Aufsichtsrat der Kliniken Frankfurt-Main-Taunus stimmt dem Jahresabschluss 2017 zu
Das operative Jahresergebnis des Verbundes, das von einem unabhängigen Wirtschaftsprüfer bestätigt und bereits im April von der Geschäftsführung vorgestellt wurde, liegt bei minus 5,6 Millionen Euro über alle Standorte. „Auch wenn das Ergebnis 2017 insgesamt unerwartet und nicht zufriedenstellend ist, so freut es mich, dass jetzt Bewegung in die neue Gesellschaftsstruktur gekommen ist. Wir beobachten im neuen Geschäftsjahr ein Aufeinanderzugehen, das nötig ist, um auf wirtschaftlicher aber auch auf medizinischer Ebene als Verbund Stärke zu beweisen. Das stimmt mich zuversichtlich für unsere Zukunft“, erklärt der Vorsitzende des Aufsichtsrats, Harald Schmidt.
Die Kliniken des Main-Taunus-Kreises schließen das Geschäftsjahr 2017 mit einem Defizit von 6,3 Millionen Euro ab. Das Ergebnis beinhaltet Sondereffekte zur Risikoabdeckung in Höhe von insgesamt 3,1 Millionen Euro, die vom Wirtschaftsprüfer als notwendig erachtet wurden. Das bestätigte operative Ergebnis beträgt minus 3,2 Millionen Euro und resultiert im Wesentlichen - wie bereits im Frühjahr von der Geschäftsführung dargestellt – aus höheren Aufwendungen im Bereich Personal und geringeren Erlösen in den Bereichen Psychiatrie und Psychosomatik.
Das Klinikum Frankfurt Höchst schließt das Geschäftsjahr 2017 mit einem Defizit von 2,4 Millionen Euro ab und verringert damit das Defizit gegenüber dem Vorjahresergebnis um 1,9 Millionen Euro. Ursächlich für das bessere Jahresergebnis sind ein gegenüber der Planung höherer Landesbasisfallwert sowie geringere Personalkosten. „Beim Start der Verbundgesellschaft im Jahr 2016 war gemäß Wirtschaftsplan für das Klinikum Frankfurt Höchst noch ein Defizit in zweistelliger Millionenhöhe prognostiziert worden“, betonte Aufsichtsratsvorsitzender Harald Schmidt. „Wir befinden uns also auf einem sehr erfreulichen Weg der Konsolidierung.“
„Mein Blick ist in die Zukunft gerichtet: Wir sind in Projekten und Konzepten der Zusammenarbeit auf einem guten gemeinsamen Weg, der sich positiv auf die wirtschaftliche Lage des Verbundes auswirken wird, davon bin ich überzeugt“, betonte der Vorsitzende der Geschäftsführung, Martin Menger.
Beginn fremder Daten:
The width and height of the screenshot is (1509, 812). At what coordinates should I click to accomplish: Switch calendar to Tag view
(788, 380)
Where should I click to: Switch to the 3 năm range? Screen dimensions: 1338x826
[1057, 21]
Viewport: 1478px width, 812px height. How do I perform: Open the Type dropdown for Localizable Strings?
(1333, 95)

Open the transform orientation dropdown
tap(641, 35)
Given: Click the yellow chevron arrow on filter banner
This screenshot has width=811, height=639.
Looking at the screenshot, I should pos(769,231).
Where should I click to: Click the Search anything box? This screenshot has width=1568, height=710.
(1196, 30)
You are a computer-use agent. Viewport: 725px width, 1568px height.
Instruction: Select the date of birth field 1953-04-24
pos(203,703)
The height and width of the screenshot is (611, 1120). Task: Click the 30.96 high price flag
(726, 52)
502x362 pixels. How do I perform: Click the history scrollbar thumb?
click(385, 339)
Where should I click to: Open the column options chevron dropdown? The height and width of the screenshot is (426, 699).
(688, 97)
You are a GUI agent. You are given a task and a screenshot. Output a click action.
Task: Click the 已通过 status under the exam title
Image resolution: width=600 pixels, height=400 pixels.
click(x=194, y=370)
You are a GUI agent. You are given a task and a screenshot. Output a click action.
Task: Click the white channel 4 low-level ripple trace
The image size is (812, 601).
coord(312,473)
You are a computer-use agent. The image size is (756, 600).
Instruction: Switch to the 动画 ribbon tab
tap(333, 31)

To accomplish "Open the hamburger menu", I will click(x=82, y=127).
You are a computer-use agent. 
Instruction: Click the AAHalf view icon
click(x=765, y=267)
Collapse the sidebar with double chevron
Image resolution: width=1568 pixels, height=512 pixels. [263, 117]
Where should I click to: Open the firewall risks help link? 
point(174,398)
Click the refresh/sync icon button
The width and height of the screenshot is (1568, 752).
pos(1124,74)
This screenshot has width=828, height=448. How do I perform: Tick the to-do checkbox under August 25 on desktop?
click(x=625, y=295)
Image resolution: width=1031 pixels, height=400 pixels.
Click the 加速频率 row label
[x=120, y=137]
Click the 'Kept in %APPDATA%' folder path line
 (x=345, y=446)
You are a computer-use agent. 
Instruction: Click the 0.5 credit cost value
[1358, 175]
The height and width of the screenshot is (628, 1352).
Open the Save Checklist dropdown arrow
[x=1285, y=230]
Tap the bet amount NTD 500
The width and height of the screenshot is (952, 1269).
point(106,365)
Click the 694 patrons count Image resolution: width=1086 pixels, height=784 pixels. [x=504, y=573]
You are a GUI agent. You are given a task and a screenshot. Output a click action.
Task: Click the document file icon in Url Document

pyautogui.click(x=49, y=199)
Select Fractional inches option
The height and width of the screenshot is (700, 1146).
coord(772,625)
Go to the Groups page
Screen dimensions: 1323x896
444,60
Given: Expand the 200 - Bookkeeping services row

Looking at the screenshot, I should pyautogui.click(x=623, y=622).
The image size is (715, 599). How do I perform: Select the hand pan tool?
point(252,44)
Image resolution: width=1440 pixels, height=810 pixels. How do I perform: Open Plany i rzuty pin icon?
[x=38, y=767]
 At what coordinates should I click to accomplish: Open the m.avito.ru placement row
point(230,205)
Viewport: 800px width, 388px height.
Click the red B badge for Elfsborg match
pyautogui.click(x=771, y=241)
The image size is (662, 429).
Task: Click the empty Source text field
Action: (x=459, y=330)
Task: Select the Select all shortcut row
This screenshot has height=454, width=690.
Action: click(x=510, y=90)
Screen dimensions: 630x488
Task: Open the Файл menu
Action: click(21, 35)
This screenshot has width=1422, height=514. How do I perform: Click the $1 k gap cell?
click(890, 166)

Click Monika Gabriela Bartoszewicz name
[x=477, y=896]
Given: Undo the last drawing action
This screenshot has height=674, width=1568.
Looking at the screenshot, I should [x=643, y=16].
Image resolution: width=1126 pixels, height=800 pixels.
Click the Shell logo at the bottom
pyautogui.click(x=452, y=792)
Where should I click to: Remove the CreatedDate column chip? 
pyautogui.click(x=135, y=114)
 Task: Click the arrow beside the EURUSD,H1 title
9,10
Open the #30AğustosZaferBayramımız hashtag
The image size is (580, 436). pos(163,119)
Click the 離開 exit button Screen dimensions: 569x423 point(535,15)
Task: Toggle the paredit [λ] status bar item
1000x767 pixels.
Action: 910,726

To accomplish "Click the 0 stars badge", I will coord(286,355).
Erste vielversprechende Synergieeffekte seien auf den Weg gebracht. So werde die Servicegesellschaft der Kliniken des Main-Taunus-Kreises mit Eröffnung des Neubaus in Höchst auch dort die Speisenversorgung der Patienten übernehmen. Geplant sei außerdem eine gemeinsame Lagerlogistik für alle drei Klinikstandorte über einen gemeinsamen Dienstleister. Die standortübergreifende Zentralsterilisation werde mit Fertigstellung des zweiten Bauabschnitts in Höchst am Klinikum in Frankfurt etabliert. Die dazu erforderlichen Anpassungen in der Planung des zweiten Abschnitts seien bereits in Auftrag gegeben, teilte Menger mit.